Investment Implications Of Being Above, On Or Below The Critical Path

Investors who are above the Critical Path have tremendous flexibility. They can structure their portfolios using the wide variety of investment vehicles available to strive to achieve better than riskless returns. This is traditional investing to most.

If somebody is on or below the Critical Path, they are very constrained. They should invest at the riskless rate. To do otherwise means they are taking a course of action that risks not achieving a goal that they said was absolute and can not be compromised. There should be no ifs, buts or maybes. If they invest in a "normal" way, they risk underperforming the guaranteed rate, and not achieving their must-achieve objectives. If they are below the Critical Path, they risk digging themselves into a deeper hole. Many individuals, pension plans, and states are likely below the Critical Path, but none the less are investing in risky investments.  They eventually could be forced to painfully change their objectives.

What strategies are available to an investor that is above the Critical Path? There are many but there should be one over-riding goal: to stay well above the Critical Path. Do not come close to the Critical Path with its severe investment restraints.

    One investment strategy is to allocate enough to conservative investments to assure accomplishing critical needs regardless of how badly the rest of the portfolio does. Investing in bonds is the traditional approach. Once their critical needs are covered, investors are then in a position to invest the rest (or surplus) in a riskier manner, and to strive for higher returns. The strategy can be handled with two separate portfolios, or treated as one but with sufficient conservative investments to always assure critical needs will be provided for.

    Another, but less reliable approach is to invest aggressively for higher returns, but plan to quickly restructure the portfolio to be more conservative should it lose value and begin to approach the Critical Path. This smacks of market timing. It is of course questionable whether an investor will be capable of taking this action when the need arises.  Additionally, making a portfolio more conservative as it drops in value is counter to the traditional practice of periodic rebalancing to maintain the asset allocation. Rebalancing holds the portfolio risk (expected volatility) constant as the portfolio drops in value and is not consistent with the goal of making it more conservative to prevent it from approaching the Critical Path.

    A third approach is to use a single balanced portfolio and limit the risk so there is little likelihood of ever approaching the Critical Path. This may be the best approach.
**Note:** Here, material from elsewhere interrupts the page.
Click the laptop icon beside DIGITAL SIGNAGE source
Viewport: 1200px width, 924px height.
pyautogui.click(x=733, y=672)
The benefits for staying above the Critical Path are so large that individuals should consider changing their basic financial plans as a way to get above the Critical Path. This may include changing their savings' rate, planning for a later retirement, or setting a lower minimum amount to live on in retirement. All of these move them upward versus the Critical Path and give them a greater margin of safety so they can invest in investments with potentially higher returns. Helping someone think through these options is a key role for financial advisors. The Critical Path is a good tool for stimulating such a conversation.  
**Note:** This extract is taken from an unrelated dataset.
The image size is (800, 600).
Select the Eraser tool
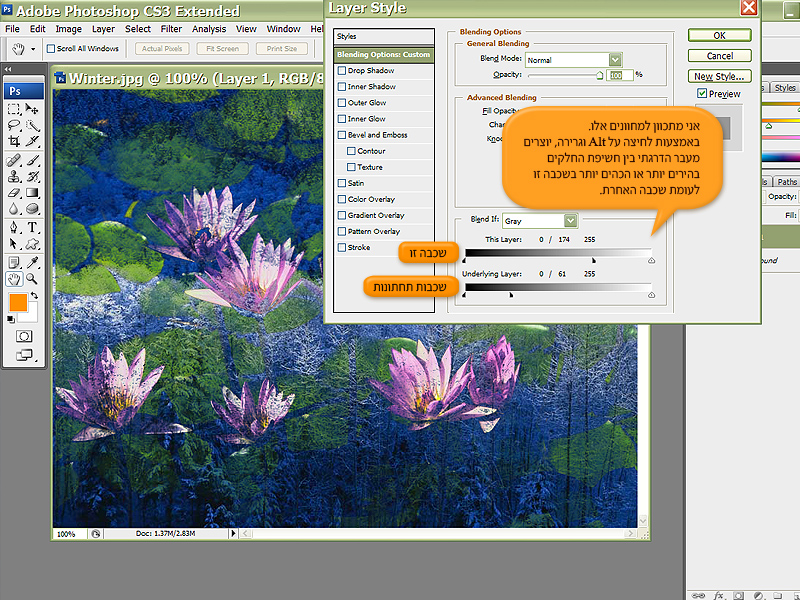pyautogui.click(x=14, y=193)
What strategies are available to someone on or below the Critical Path?  

    If they are not willing to change their objectives, they have no choice but to invest at the riskless rate. To invest in risky investments risks not achieving their must-achieve objectives, or if they are below the Critical Path, possibly becoming even worse off.  For many who have been trained to use traditional investments, shifting to low returning, riskless investment may be challenging.

    If they are willing to change their basic financial plans so as to move above the Critical Path, they can invest in risky investments and seek higher returns. Once again, this may mean convincing them to increase savings (spend less), retire later, or in retirement lower their standard of living. Making these changes gives them the ability to strive for a higher standard of living by investing in potentially higher returning investment. These are all changes financial planners already may be trying to convince their clients to undertake. Explaining the Critical Path may make this job easier.
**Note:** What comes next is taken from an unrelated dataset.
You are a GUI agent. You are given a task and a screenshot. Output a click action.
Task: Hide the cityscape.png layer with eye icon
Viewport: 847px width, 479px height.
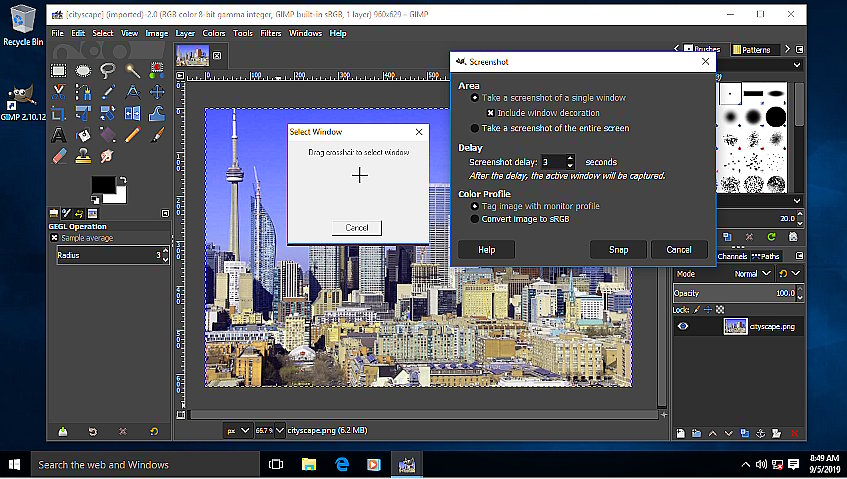click(x=684, y=326)
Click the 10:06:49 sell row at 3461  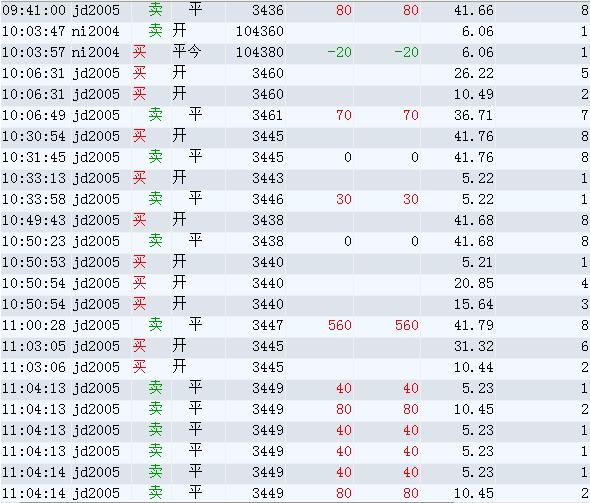(295, 115)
Implications In Retirement

Where somebody is versus the Critical Path is probably more important in the distribution phase than the accumulation phase because most retirees have limited ways to recover if they drop to or below it.

    One option to move up versus the Critical Path is to increase the size of the assets. For a retiree this is hard to do. Other than going back to work, winning the lottery or receiving a large inheritance later in life, flexibility is restricted.

    A more practical option to lower the Critical Path is to reduce mandatory retirement expenses. This can be done by making some mandatory expenses discretionary. Examples are entertainment, vacations or gifts. The benefits of doing this are large.  Lowering one's base living standard, or being willing to make discretionary certain expenditures, lowers the Critical Path and gives the retiree significant investment flexibility.

    A third option to lower the Critical Path, and this is unique to retirement, is to transfer longevity risk to another party. This is an important option that many planners probably do not consider. Making sure a retiree always has enough money against the risk of living too long (e.g. living to age 90 or longer) ties up a lot of resources. The solution is to buy an immediate annuity or similar product from an insurance company that assumes the longevity risk. Purchasing such a product increases the cash distributions versus what an individual can achieve when self-insuring. Because of the higher payout rates from the immediate annuity, the Critical Path will drop more than the reduced value of the portfolio resulting from purchasing the immediate annuity. The net effect is to move upward versus the Critical Path.

Buying an immediate annuity can produce dramatic benefits. Retirees who are below the Critical Path may be able to move up versus the Critical Path when they receive guaranteed lifetime income. This becomes a nice safety net. Retirees who move above the Critical Path can invest to seek higher returns, and if successful, increase retirement income, a wonderful outcome.

How Does Length Of Time Before The Money Is Needed Affect The Investment Strategy?  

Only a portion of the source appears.